Medical image report generation refers to the automatic generation of text descriptions that correspond to specific medical images. In recent years, the increasing demand for medical imaging from both patients and healthcare institutions has significantly increased radiologists’ workloads. Concurrently, shortages in medical resources and diagnostic capabilities have raised the risks of diagnostic delays and misinterpretations in medical imaging. To alleviate the burden on medical professionals and ensure accurate diagnoses, the task of automated medical report generation has attracted a growing number of researchers. In this context, systems based on deep learning methods combined with general Large Language Models (LLMs) have been developed. However, existing methods face limitations in effectively integrating visual and textual data and they ignore the fact that the contributions of different modalities to diagnostic results vary across cases. Additionally, these approaches fail to address the lack of specialized medical knowledge when applying general LLMs. This paper introduces the Dynamic Feature Fusion Guiding and Multimodal Large Language Model Refining (DFFG-MLLMR) framework, which addresses these limitations through two key components:(1) The DFFG module dynamically adjusts the contributions of visual and textual features based on their diagnostic relevance, ensuring optimal feature utilization for report generation; (2) The MLLMR module integrates visual retrieval methods with fine-tuned LLMs to generate comprehensive and accurate medical reports. Our method achieves quantitatively superior results to other baseline methods on both benchmark datasets. On the IU-Xray dataset, DFFG-MLLMR achieves BLEU-4 of 0.191 and CIDEr of 0.574, exceeding the best conventional approach Token-Mixer. On the MIMIC-CXR dataset, our method achieves BLEU-4 of 0.132 and CIDEr of 0.289, improving upon Token-Mixer by 0.008 and 0.126. Experiments on public datasets demonstrate the superiority of DFFG-MLLMR, showing significant improvements in cross-modal feature fusion performance and enhanced diagnostic quality in automated reports. Furthermore, ablation studies confirm that the DFFG and MLLMR modules contribute complementary improvements, collectively enhancing the accuracy and clinical reliability of reports. The code can be obtained at https://github.com/BearLiX/DFFG-MLLMR.
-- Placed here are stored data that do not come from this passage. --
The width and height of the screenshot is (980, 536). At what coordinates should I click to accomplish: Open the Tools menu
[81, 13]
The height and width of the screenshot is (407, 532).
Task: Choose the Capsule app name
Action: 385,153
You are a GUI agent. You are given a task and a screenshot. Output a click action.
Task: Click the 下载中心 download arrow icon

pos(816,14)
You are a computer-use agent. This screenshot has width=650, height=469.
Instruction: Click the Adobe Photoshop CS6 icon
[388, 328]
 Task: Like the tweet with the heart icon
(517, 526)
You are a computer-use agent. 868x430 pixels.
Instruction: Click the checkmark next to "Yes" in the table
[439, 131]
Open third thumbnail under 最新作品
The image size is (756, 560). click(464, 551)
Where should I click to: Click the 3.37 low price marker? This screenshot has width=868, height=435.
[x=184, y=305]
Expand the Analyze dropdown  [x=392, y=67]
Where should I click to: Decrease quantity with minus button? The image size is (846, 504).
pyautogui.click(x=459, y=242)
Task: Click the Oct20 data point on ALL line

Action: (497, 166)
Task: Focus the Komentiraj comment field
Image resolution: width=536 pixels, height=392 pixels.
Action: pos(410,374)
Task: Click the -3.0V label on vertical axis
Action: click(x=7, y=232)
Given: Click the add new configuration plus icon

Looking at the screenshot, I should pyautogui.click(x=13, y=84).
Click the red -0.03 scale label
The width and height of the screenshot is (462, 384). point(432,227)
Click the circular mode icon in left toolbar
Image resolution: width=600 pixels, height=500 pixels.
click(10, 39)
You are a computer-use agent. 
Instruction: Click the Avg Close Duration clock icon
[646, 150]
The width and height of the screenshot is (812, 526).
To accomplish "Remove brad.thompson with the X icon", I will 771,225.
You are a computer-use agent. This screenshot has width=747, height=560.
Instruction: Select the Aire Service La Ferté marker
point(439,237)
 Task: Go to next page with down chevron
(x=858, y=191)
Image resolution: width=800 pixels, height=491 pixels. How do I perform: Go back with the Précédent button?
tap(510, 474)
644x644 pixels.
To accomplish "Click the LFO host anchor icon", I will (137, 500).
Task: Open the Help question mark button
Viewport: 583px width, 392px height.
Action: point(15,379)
医学图像报告生成的动态特征融合引导与多模态大语言模型细化
医学图像报告生成是指自动生成与特定医学图像相对应的文本描述。近年来,患者和医疗机构对医学成像的需求不断增加,大大增加了放射科医生的工作量。同时,医疗资源和诊断能力的短缺增加了诊断延误和医学成像误解的风险。为了减轻医疗专业人员的负担,确保诊断的准确性,自动生成医疗报告的任务吸引了越来越多的研究人员。在这种背景下,基于深度学习方法与通用大型语言模型(llm)相结合的系统已经开发出来。然而,现有的方法在有效整合视觉和文本数据方面面临局限性,并且它们忽略了不同模式对诊断结果的贡献因病例而异的事实。此外,这些方法不能解决缺乏专业医学知识时,应用一般法学硕士。本文介绍了动态特征融合指导和多模态大语言模型精炼(DFFG- mllmr)框架,该框架通过两个关键组件解决了这些限制:(1)DFFG模块根据视觉和文本特征的诊断相关性动态调整其贡献,确保在报告生成中最优地利用特征;(2) MLLMR模块将视觉检索方法与微调llm相结合,生成全面准确的医疗报告。在这两个基准数据集上,我们的方法在定量上优于其他基线方法。在u - x射线数据集上,dffg - mlmr的BLEU-4为0.191,CIDEr为0.574,超过了传统的Token-Mixer方法。在MIMIC-CXR数据集上,我们的方法实现了0.132的BLEU-4和0.289的CIDEr,比Token-Mixer分别提高了0.008和0.126。在公共数据集上的实验证明了DFFG-MLLMR的优越性,显示出跨模态特征融合性能的显著改善和自动报告诊断质量的提高。此外,消融研究证实,DFFG和MLLMR模块有助于互补改进,共同提高报告的准确性和临床可靠性。代码可从https://github.com/BearLiX/DFFG-MLLMR获取。
本文章由计算机程序翻译,如有差异,请以英文原文为准。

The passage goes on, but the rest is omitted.